The Crosstabs command is available from Analyze > Descriptive statistics > Crosstabs. For illustration, we will use the Sex and PoliticalParty variables from the previous CrossTabs example data. This will categorize people by their sex and political party. These data are available, if you're interested in trying it, in the file crossTabsData.sav.
The analysis will need at least one categorical variable for the rows and at least one for the columns. The variables of Sex and PoliticalParty in this example will need to be moved right to the Row and Column fields to select them for the analysis.

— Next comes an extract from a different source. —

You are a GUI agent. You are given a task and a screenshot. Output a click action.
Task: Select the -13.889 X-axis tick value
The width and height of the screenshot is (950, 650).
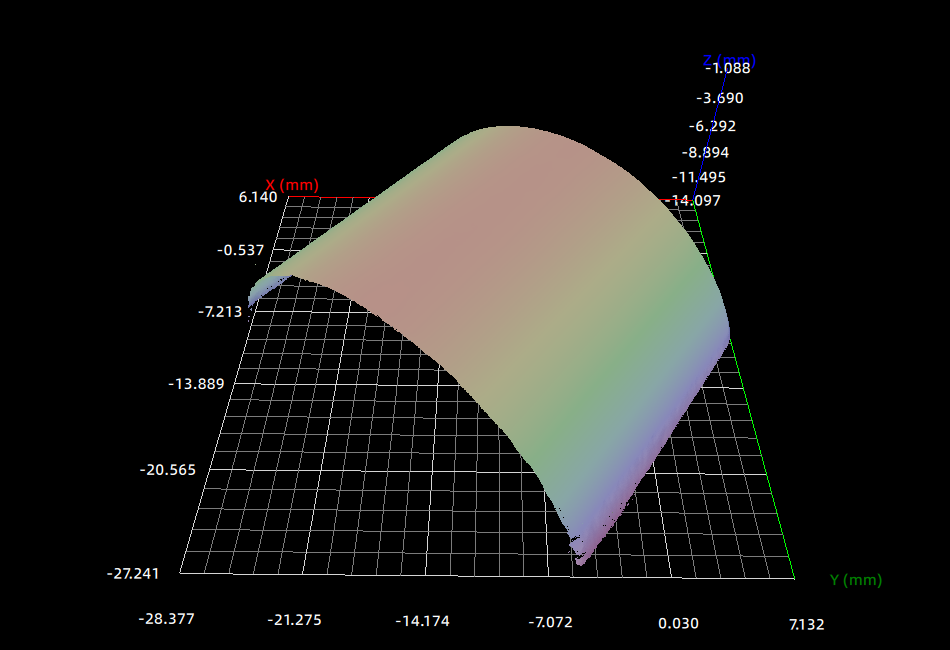[x=197, y=384]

The Format and Statistics buttons have some additional options for the analyses.
The output will look like this:
The most useful part of this output is the table in the middle, which displays the data categorized by both sex and final grades. Each cell has the frequencies at the top. The percentages reflect row percent, column percent, and total percent. If this is too much information, you can select fewer percentages in the dialog box the next time you run this analysis.

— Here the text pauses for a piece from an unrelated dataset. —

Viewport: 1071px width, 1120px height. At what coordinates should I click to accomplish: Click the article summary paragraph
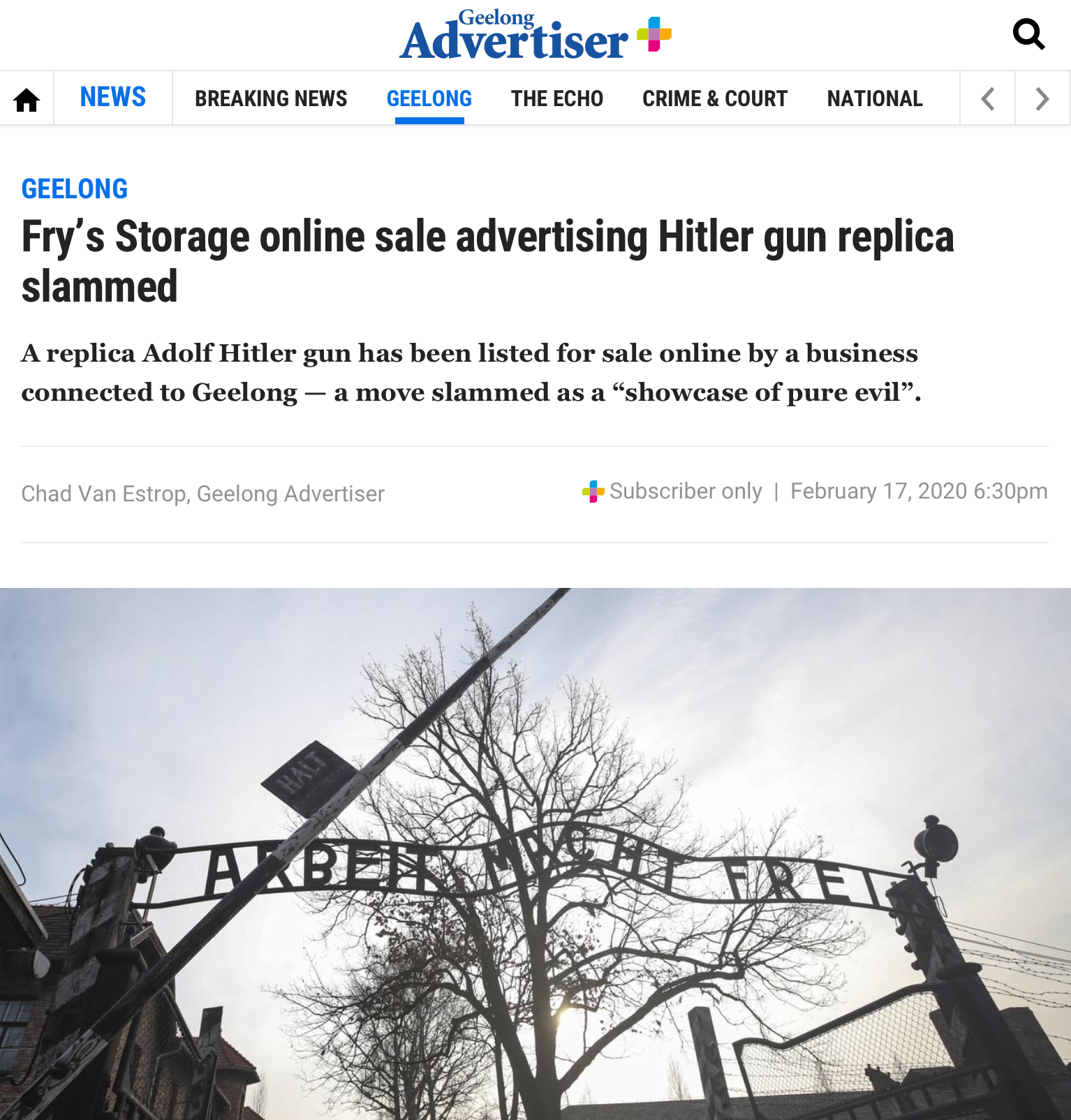[x=471, y=373]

Something to note is that the row and column headings are male/female and Democrat/Republican. These labels are used because the Sex and PoliticalParty variables were configured in the Variable View with these specific Value Labels. If the variable labels were left blank, the column and row labels would be 1 and 2, which is confusing. It is well worth the effort to code these Value Labels for categorical variables before conducting the analysis.
The Chi-square test at the bottom of the output is a topic that we will return to later.
This example shows that sometimes PSPP gives an almost overwhelming amount of information. It is a statistician's responsibility to understand what is most important or relevant. Select only the most important elements of the output for your report. Don't overwhelm your audience with unimportant information.